#### TASKS TO PERFORM:
• A. Answer the following from the article on Florida's unemployment benefits.
(i) What percentage of Florida's population lives below the poverty line?
(ii) On what date did Thomas Hladish's regular calls with the health department end?
(iii) What city is State Sen. Jeff Brandes from?
• B. Reproduce without alteration the part of the article on Florida's unemployment benefits that begins at the words "State Sen. Jeff"; stop after "Florida’s matching share.".

In a state where 12% of the population already lives below the poverty line, Governor Ron DeSantis shut down Trump’s 300 dollar per month unemployment benefit for hundreds of thousands of people in Florida. From the beginning of the pandemic close to three million Floridians have applied for state or federal unemployment assistance. Many unemployed are desperate to pay their rents and feed their families as the effects of COVID on our economy lengthen.
Trump’s benefits also came with conditions for the states, each state must already be spending $100 dollars per person on jobless benefits to receive the $300 dollar benefit, Florida doesn’t spend enough on it’s unemployed to reach that threshold. Instead of solving the problem DeSantis simply dropped Florida from the program. Florida will no longer receive the Federal unemployment benefits that Congress and Trump promised, instead it will pass to other states. The amount needed by Floridians to keep the program operational is about the same as the cost of two jet fighters or 200 million dollars.
“It’s baffling,” said state Sen. Annette Taddeo, a Miami Democrat. “You are leaving money on the table. For people who claim we’ve got to get the economy going, guess what? One way to get the economy going is to make sure that people have food on the table and can pay their rent.”
DeSantis can tap into disaster relief funds to reach the threshold and republicans have suggested he do so but DeSantis has responded that the state will use the 6 billion it received for the “state’s coronavirus response” and to “patch holes in the budget.” According to the Washington Post, in July as Florida led the world in coronavirus cases DeSantis held just one meeting that month with his top public health official. “I never received information about what happened with my ideas or results,” said Thomas Hladish, a University of Florida research scientist whose regular calls with the health department ended June 29. “But I did hear the governor say the models were wrong about everything.”
State Sen. Jeff Brandes, a St. Petersburg Republican who encouraged DeSantis to accept the extra federal unemployment aid, said the governor should tap the state’s emergency reserves to come up with Florida’s matching share.
Because Florida can’t reach the matching threshold, those Federal assistance dollars will go to other states. State Sen. Jose Javier Rodriguez, a Miami Democrat, said other states would get federal tax dollars because Florida is “so unbelievably cheap.”
“The idea we can’t identify a pot of money to draw down a three-to-one margin is just obscene,” Rodriguez said.

#### GIVEN INFORMATION:
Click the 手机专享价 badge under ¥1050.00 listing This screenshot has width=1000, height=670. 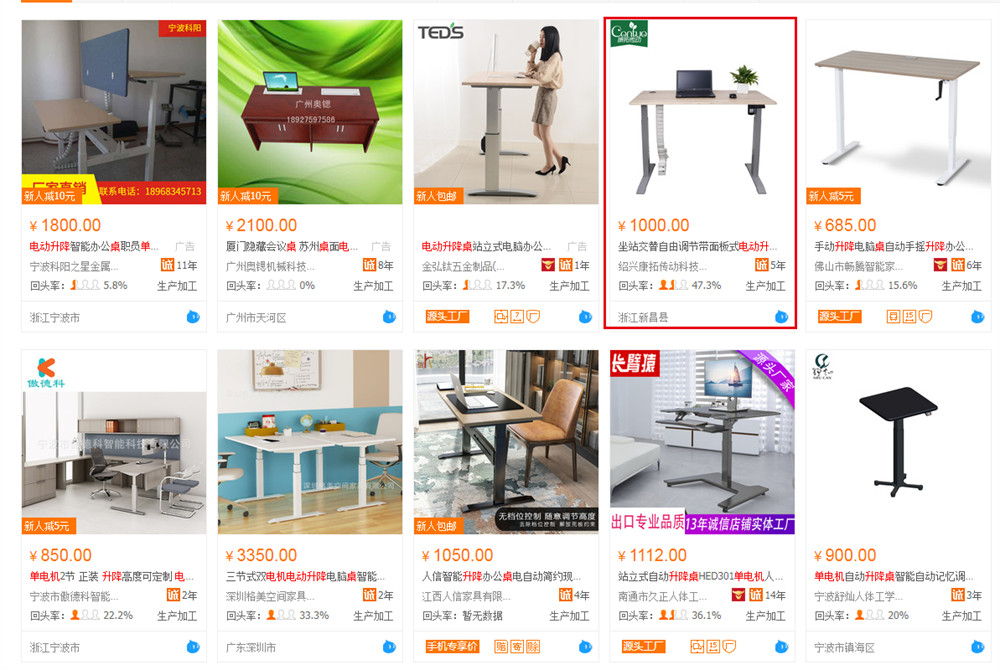[x=452, y=646]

#### LIST OF SOLUTIONS:
• A.
(i) 12%
(ii) June 29
(iii) St. Petersburg

• B.
State Sen. Jeff Brandes, a St. Petersburg Republican who encouraged DeSantis to accept the extra federal unemployment aid, said the governor should tap the state’s emergency reserves to come up with Florida’s matching share.